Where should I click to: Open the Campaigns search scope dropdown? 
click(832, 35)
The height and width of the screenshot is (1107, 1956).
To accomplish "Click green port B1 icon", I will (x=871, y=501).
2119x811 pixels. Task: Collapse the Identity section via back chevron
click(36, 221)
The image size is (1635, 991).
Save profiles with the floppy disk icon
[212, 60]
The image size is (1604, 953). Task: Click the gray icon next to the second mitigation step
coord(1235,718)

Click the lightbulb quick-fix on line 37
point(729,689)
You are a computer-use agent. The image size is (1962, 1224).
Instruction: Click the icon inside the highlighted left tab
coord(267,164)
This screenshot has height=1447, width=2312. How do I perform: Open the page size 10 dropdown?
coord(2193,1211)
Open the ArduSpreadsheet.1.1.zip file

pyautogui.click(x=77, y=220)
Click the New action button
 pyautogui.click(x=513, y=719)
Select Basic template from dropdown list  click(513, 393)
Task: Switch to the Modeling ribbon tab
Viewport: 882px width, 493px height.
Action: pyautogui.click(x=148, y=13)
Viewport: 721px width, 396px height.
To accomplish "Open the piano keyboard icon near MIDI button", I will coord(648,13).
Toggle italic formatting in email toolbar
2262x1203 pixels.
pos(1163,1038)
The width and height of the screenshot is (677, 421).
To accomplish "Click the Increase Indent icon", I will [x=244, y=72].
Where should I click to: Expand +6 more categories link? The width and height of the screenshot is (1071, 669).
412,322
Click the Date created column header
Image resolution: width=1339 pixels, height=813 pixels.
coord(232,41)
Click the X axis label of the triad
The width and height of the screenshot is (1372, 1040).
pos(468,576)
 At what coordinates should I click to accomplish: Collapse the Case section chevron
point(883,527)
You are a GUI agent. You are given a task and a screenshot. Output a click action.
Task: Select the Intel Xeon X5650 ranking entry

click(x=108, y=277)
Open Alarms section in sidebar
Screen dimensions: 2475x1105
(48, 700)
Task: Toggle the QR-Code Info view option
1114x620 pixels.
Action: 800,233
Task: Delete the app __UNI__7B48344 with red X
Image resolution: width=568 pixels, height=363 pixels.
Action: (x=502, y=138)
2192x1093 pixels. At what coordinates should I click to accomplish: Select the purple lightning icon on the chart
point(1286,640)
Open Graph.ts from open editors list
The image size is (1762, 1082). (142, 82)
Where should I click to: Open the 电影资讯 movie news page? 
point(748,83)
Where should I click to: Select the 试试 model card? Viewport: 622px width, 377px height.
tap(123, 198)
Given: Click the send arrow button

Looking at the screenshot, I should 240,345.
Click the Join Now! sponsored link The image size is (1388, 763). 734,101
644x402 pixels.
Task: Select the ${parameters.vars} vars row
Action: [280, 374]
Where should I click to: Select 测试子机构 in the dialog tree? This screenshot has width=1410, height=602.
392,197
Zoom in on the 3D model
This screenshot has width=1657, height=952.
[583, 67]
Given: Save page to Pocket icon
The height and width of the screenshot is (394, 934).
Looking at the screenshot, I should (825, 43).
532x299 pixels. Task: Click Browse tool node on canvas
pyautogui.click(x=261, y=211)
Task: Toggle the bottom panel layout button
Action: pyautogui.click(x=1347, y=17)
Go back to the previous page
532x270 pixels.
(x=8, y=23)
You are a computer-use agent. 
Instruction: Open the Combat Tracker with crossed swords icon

-*-

◆ **Instructions to follow**: Return the material in full, restating each entry word for word.

◆ **Result of this task**:
Where should I click to: Open the Campaigns search scope dropdown? 
click(832, 35)
The height and width of the screenshot is (1107, 1956).
To accomplish "Click green port B1 icon", I will (x=871, y=501).
2119x811 pixels. Task: Collapse the Identity section via back chevron
click(36, 221)
The image size is (1635, 991).
Save profiles with the floppy disk icon
[212, 60]
The image size is (1604, 953). Task: Click the gray icon next to the second mitigation step
coord(1235,718)

Click the lightbulb quick-fix on line 37
point(729,689)
You are a computer-use agent. The image size is (1962, 1224).
Instruction: Click the icon inside the highlighted left tab
coord(267,164)
This screenshot has height=1447, width=2312. How do I perform: Open the page size 10 dropdown?
coord(2193,1211)
Open the ArduSpreadsheet.1.1.zip file

pyautogui.click(x=77, y=220)
Click the New action button
 pyautogui.click(x=513, y=719)
Select Basic template from dropdown list  click(513, 393)
Task: Switch to the Modeling ribbon tab
Viewport: 882px width, 493px height.
Action: pyautogui.click(x=148, y=13)
Viewport: 721px width, 396px height.
To accomplish "Open the piano keyboard icon near MIDI button", I will coord(648,13).
Toggle italic formatting in email toolbar
2262x1203 pixels.
pos(1163,1038)
The width and height of the screenshot is (677, 421).
To accomplish "Click the Increase Indent icon", I will [x=244, y=72].
Where should I click to: Expand +6 more categories link? The width and height of the screenshot is (1071, 669).
412,322
Click the Date created column header
Image resolution: width=1339 pixels, height=813 pixels.
coord(232,41)
Click the X axis label of the triad
The width and height of the screenshot is (1372, 1040).
pos(468,576)
 At what coordinates should I click to accomplish: Collapse the Case section chevron
point(883,527)
You are a GUI agent. You are given a task and a screenshot. Output a click action.
Task: Select the Intel Xeon X5650 ranking entry

click(x=108, y=277)
Open Alarms section in sidebar
Screen dimensions: 2475x1105
(48, 700)
Task: Toggle the QR-Code Info view option
1114x620 pixels.
Action: 800,233
Task: Delete the app __UNI__7B48344 with red X
Image resolution: width=568 pixels, height=363 pixels.
Action: (x=502, y=138)
2192x1093 pixels. At what coordinates should I click to accomplish: Select the purple lightning icon on the chart
point(1286,640)
Open Graph.ts from open editors list
The image size is (1762, 1082). (142, 82)
Where should I click to: Open the 电影资讯 movie news page? 
point(748,83)
Where should I click to: Select the 试试 model card? Viewport: 622px width, 377px height.
tap(123, 198)
Given: Click the send arrow button

Looking at the screenshot, I should 240,345.
Click the Join Now! sponsored link The image size is (1388, 763). 734,101
644x402 pixels.
Task: Select the ${parameters.vars} vars row
Action: [280, 374]
Where should I click to: Select 测试子机构 in the dialog tree? This screenshot has width=1410, height=602.
392,197
Zoom in on the 3D model
This screenshot has width=1657, height=952.
[583, 67]
Given: Save page to Pocket icon
The height and width of the screenshot is (394, 934).
Looking at the screenshot, I should (825, 43).
532x299 pixels. Task: Click Browse tool node on canvas
pyautogui.click(x=261, y=211)
Task: Toggle the bottom panel layout button
Action: pyautogui.click(x=1347, y=17)
Go back to the previous page
532x270 pixels.
(x=8, y=23)
You are a computer-use agent. 
Instruction: Open the Combat Tracker with crossed swords icon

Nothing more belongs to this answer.